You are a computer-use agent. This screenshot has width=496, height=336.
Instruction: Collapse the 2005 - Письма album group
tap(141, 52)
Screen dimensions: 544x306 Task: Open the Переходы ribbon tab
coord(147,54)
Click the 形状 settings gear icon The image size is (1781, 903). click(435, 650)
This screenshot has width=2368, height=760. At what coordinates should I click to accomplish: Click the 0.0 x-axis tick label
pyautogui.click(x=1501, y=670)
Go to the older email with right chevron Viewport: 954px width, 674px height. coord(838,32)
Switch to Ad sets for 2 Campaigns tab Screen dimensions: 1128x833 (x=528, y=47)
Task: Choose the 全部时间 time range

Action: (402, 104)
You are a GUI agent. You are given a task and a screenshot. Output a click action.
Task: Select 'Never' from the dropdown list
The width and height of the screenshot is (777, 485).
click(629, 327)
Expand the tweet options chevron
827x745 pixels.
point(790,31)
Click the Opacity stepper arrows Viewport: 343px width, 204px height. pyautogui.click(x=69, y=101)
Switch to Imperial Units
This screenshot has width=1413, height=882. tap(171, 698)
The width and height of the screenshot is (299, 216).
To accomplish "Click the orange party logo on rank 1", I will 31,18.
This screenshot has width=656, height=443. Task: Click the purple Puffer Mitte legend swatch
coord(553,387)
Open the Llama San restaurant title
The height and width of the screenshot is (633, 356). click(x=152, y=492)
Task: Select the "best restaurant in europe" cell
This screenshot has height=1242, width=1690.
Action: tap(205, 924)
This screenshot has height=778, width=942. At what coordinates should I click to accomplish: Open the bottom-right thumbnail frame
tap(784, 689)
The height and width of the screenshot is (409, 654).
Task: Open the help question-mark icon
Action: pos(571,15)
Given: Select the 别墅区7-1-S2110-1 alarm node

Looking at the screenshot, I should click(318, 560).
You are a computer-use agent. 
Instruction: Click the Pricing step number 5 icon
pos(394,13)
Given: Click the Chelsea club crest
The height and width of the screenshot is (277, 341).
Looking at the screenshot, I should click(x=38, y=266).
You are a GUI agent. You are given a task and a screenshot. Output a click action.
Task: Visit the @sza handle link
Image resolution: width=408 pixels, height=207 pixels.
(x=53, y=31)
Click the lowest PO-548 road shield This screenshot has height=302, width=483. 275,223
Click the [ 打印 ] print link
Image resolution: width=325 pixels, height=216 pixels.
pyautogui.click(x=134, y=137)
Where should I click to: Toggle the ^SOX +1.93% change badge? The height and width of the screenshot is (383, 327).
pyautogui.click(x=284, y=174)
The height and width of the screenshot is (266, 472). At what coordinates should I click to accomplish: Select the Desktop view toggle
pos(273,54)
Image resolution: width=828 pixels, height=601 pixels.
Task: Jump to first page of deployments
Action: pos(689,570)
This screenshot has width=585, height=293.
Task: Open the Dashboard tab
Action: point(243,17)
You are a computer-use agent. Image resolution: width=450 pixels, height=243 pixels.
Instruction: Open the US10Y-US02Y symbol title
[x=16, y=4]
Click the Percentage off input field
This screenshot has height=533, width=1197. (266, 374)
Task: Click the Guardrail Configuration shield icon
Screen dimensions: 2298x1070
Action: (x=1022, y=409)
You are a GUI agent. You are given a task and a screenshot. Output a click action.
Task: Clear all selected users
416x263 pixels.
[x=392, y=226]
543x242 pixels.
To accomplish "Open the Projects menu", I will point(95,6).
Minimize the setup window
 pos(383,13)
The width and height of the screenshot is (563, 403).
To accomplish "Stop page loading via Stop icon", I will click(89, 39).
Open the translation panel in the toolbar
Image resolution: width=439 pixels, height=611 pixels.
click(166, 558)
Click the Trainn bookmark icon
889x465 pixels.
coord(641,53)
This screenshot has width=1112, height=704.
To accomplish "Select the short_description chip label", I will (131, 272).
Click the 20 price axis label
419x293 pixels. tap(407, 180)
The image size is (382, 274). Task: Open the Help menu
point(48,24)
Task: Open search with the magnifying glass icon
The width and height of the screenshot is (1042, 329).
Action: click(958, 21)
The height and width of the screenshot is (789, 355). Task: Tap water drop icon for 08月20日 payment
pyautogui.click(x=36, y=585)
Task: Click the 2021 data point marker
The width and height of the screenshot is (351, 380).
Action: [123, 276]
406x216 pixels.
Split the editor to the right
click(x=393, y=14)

────────

Of the entries above, transcribe exactly those lines that fall between the line containing "Given: Click the Chelsea club crest" and the line containing "Task: Visit the @sza handle link", together with those two lines.

Given: Click the Chelsea club crest
The height and width of the screenshot is (277, 341).
Looking at the screenshot, I should click(x=38, y=266).
You are a GUI agent. You are given a task and a screenshot. Output a click action.
Task: Visit the @sza handle link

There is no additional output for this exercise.